- Entries provided
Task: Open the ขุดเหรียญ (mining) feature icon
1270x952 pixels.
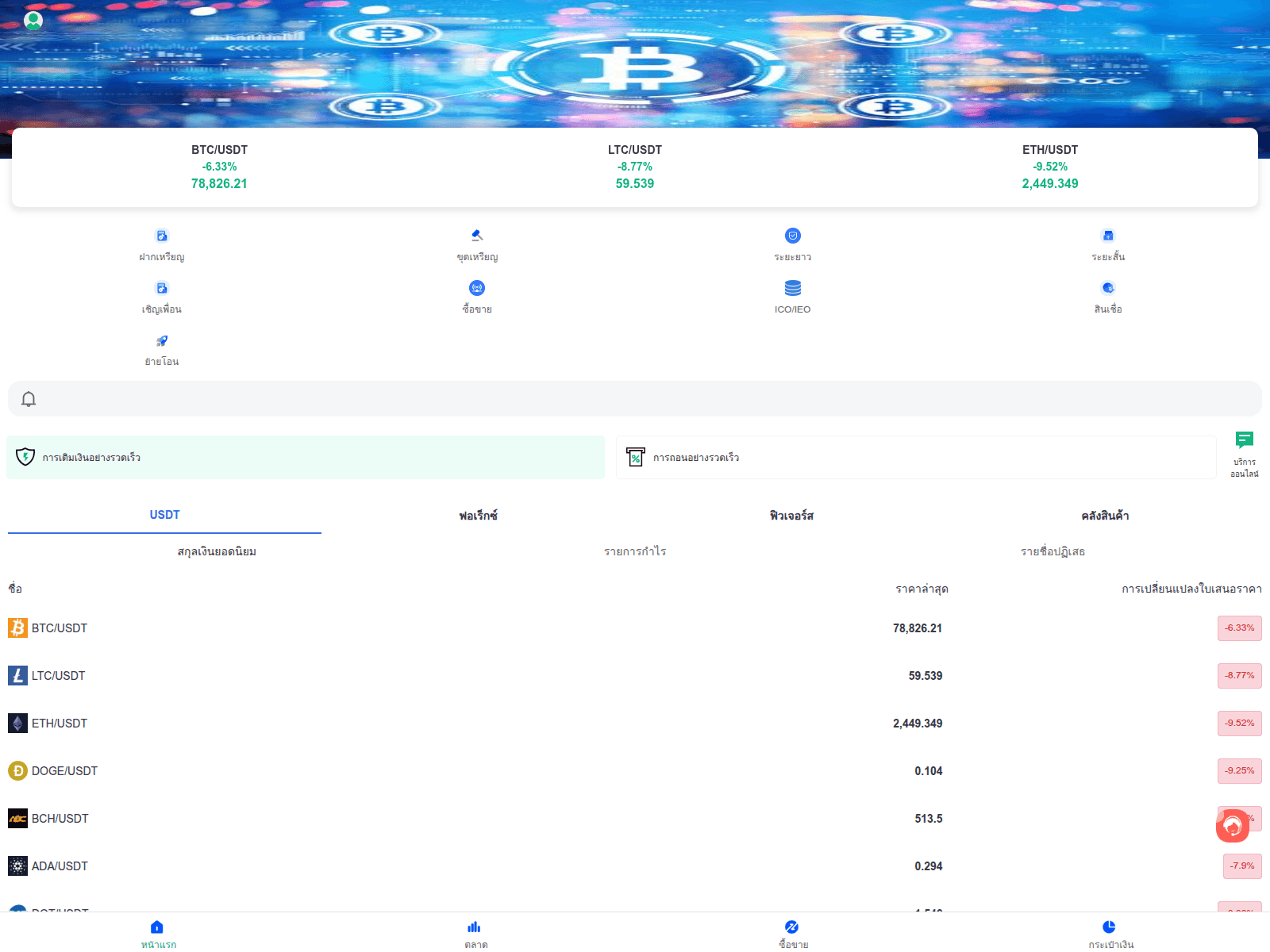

...

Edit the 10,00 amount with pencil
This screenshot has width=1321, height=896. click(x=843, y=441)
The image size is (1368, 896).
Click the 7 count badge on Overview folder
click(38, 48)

- Requirement
Would you please write out, exactly and with no other lines, the stretch of the listing above from the line containing "Task: Open the" through the line containing "1270x952 pixels."?

- Your solution
Task: Open the ขุดเหรียญ (mining) feature icon
1270x952 pixels.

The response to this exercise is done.